Las personas deprimidas son cerradas, les cuesta abrirse a la posibilidad de mejoría por una razón; son realistas. Ellos saben que a pesar de las palabras bonitas y de ayuda, el mundo va seguir siendo el mismo caos de todos los días. A veces pueden ser un poco delirantes, pero esa depresión también puede significar que son mejor para juzgar su propio desempeño y la realidad en general de todas las cosas.

A eso se le llama “realismo depresivo” y sugiere que en un estado normal, las personas operan bajo delirios felices, cosa que se aleja cuando se está deprimido. Esta idea destruye por completo la hipótesis de que las personas deprimidas tienen una perspectiva muy negativa del mundo; la realidad, es que ven el mundo tal cual como es.

El Instituto Nacional de Salud Mental explica que la depresión es una de las enfermedades mentales más comunes en los Estados Unidos. Afectó a más de 16 millones de personas solo en el 2015. El concepto de realismo depresivo se expuso por primera vez en 1979. Los investigadores presentaron a participantes deprimidos y no deprimidos un botón y una luz verde. Con ello preguntaron a los sujetos que averiguaran hasta qué punto sus respuestas al presionar el botón controlaban la luz verde.

Quienes estaban deprimidos consiguieron juzgar mejor su grado de control mientras que los no depresivos suponían que tenían más control del que realmente tenían. De acuerdo con Colin Feltham, profesor en la Universidad Sheffield Hallam y autor del libro Realismo depresivo, el mismo todavía es considerado una hipótesis por muchos, pero no todos, los psicólogos.

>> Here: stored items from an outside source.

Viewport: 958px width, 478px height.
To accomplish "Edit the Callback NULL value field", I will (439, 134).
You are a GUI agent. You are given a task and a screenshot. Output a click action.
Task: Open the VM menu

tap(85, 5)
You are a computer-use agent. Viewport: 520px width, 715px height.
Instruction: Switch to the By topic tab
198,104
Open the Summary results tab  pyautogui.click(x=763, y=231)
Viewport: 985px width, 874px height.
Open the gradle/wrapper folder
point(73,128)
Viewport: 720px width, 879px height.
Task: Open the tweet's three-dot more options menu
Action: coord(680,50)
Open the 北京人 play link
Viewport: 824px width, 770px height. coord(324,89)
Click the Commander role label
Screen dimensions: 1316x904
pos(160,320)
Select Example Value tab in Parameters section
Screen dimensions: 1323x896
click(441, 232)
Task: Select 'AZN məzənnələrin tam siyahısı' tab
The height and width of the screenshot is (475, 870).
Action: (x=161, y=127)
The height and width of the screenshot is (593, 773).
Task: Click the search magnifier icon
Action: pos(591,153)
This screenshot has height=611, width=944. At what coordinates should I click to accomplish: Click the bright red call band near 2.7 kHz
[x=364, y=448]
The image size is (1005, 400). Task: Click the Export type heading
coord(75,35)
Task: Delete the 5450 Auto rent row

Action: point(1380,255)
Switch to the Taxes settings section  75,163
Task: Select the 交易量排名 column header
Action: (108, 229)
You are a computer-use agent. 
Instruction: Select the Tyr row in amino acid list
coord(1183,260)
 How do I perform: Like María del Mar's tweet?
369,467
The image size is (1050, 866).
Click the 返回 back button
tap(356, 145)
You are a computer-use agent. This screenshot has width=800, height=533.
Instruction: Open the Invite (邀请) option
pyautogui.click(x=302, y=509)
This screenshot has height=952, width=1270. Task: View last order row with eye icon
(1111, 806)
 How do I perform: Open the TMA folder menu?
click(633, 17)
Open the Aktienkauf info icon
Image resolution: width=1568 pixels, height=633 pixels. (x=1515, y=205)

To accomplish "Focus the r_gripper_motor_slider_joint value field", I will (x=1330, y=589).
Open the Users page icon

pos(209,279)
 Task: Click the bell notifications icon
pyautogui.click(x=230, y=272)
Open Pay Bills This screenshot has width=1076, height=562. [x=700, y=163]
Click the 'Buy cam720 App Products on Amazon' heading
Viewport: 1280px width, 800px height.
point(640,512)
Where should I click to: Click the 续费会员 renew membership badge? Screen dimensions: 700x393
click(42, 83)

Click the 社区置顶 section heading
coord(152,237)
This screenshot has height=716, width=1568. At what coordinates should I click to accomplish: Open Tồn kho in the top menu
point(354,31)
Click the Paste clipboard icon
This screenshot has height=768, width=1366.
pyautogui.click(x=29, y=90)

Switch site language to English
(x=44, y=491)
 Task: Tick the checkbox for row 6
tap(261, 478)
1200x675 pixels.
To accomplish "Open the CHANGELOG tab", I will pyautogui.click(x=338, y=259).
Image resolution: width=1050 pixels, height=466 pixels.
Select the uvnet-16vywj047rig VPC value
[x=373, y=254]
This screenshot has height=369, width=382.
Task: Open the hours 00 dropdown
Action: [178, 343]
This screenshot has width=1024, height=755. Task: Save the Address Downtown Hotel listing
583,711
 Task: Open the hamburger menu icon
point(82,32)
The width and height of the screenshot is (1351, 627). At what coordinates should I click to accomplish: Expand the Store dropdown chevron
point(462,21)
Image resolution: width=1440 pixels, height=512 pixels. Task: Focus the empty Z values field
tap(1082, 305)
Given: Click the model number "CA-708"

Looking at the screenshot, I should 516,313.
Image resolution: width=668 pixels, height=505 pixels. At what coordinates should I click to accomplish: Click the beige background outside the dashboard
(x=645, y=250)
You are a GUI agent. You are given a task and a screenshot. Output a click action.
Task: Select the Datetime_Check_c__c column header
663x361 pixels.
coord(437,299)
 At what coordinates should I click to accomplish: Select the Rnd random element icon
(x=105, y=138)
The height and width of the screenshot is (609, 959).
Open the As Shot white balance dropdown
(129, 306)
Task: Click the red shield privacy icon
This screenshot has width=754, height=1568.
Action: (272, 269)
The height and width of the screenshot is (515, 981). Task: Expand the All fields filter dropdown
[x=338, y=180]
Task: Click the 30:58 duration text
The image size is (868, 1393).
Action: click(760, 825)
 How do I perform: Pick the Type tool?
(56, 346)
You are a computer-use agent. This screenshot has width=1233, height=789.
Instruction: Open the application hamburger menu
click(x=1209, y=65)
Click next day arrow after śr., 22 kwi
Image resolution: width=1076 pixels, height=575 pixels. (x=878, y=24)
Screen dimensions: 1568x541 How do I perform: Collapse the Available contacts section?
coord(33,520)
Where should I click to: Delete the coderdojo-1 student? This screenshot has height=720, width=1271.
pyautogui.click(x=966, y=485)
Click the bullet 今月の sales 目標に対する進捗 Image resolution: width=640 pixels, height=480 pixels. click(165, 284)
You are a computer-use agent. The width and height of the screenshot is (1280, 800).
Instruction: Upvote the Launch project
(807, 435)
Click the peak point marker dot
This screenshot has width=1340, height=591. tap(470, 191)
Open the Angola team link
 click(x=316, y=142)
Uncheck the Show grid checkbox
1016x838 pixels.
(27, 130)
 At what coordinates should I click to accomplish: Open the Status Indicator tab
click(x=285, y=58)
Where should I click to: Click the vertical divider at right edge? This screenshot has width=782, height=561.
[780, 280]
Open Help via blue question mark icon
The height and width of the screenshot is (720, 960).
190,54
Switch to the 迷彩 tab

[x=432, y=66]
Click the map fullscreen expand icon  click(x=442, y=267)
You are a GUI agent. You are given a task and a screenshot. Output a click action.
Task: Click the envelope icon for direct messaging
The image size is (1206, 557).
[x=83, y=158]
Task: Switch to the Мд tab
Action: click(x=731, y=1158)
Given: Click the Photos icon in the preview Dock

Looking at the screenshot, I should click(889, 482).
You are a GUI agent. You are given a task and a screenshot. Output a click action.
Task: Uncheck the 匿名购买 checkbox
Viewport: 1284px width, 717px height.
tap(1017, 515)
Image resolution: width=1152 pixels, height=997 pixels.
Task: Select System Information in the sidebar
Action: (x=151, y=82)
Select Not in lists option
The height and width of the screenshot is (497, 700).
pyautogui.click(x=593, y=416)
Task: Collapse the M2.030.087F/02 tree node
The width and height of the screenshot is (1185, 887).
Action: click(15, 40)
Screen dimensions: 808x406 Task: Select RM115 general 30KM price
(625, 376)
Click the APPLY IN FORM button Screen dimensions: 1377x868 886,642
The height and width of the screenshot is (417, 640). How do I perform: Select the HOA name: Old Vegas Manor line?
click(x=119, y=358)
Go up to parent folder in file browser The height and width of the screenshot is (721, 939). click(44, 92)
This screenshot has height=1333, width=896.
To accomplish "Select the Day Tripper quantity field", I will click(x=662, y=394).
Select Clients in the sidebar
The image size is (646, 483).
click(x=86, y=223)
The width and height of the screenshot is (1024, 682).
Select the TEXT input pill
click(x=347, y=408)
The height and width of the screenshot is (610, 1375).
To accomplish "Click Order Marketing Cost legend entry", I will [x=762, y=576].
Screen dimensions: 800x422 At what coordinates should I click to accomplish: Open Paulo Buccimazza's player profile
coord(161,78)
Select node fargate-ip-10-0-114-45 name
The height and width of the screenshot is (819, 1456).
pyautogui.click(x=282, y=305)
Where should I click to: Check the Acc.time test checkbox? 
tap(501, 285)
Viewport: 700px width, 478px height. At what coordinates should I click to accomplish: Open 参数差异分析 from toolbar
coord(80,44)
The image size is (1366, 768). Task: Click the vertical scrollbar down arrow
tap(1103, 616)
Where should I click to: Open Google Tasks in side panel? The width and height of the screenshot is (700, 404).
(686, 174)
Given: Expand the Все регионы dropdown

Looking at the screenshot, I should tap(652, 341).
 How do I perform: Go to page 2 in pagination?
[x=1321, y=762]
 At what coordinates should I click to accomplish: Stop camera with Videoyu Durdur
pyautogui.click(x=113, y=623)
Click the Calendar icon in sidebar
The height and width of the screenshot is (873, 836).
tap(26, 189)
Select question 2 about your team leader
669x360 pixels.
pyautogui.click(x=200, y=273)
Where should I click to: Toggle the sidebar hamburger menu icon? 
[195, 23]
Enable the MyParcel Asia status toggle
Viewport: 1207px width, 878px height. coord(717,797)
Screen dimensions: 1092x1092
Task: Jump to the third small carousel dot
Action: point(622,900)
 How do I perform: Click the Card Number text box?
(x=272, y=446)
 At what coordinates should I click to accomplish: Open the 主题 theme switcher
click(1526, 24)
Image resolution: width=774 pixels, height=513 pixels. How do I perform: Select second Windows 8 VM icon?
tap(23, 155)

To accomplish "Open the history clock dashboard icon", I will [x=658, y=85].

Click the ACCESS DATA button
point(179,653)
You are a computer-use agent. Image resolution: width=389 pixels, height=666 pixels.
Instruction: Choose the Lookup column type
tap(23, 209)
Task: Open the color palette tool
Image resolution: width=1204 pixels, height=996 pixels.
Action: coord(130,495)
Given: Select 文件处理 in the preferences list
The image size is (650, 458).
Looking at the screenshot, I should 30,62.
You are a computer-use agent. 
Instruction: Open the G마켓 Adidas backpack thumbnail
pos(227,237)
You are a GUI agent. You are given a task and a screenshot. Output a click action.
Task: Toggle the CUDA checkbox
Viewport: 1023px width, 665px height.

Los estudios han dado resultados mixtos. El realismo depresivo puede estar vinculado a otras teorías de la psicología como la teoría del manejo del terror.  Este sugiere que la naturaleza humana está conectada al autoengaño, es decir que para evitar conceptos aterradores como la muerte, las personas viven en un estado de autoengaño, pero al estar deprimido es más difícil que te engañen.

Según Feltham, “Algunos psicólogos admiten que un elemento de autoengaño puede ser necesario para el propio bienestar”. Es decir que a las personas deprimidas les puede faltar ese optimismo crucial que ayuda a sobrevivir a una vida de angustia, falta de sentido y muerte. Si bien consiguen ver las cosas de forma más realistas, todos entendemos que la realidad a veces deja picaduras dolorosas.

Las personas con mayor probabilidad de experimentar realismo depresivo son los introvertidos, los hombres y las personas con alto coeficiente intelectual. Y es más probable que se presente en personas levemente deprimidas, porque en aquellos que sufren de una depresión mayor tienden a sufrir más bien distorsiones severas de sus pensamientos.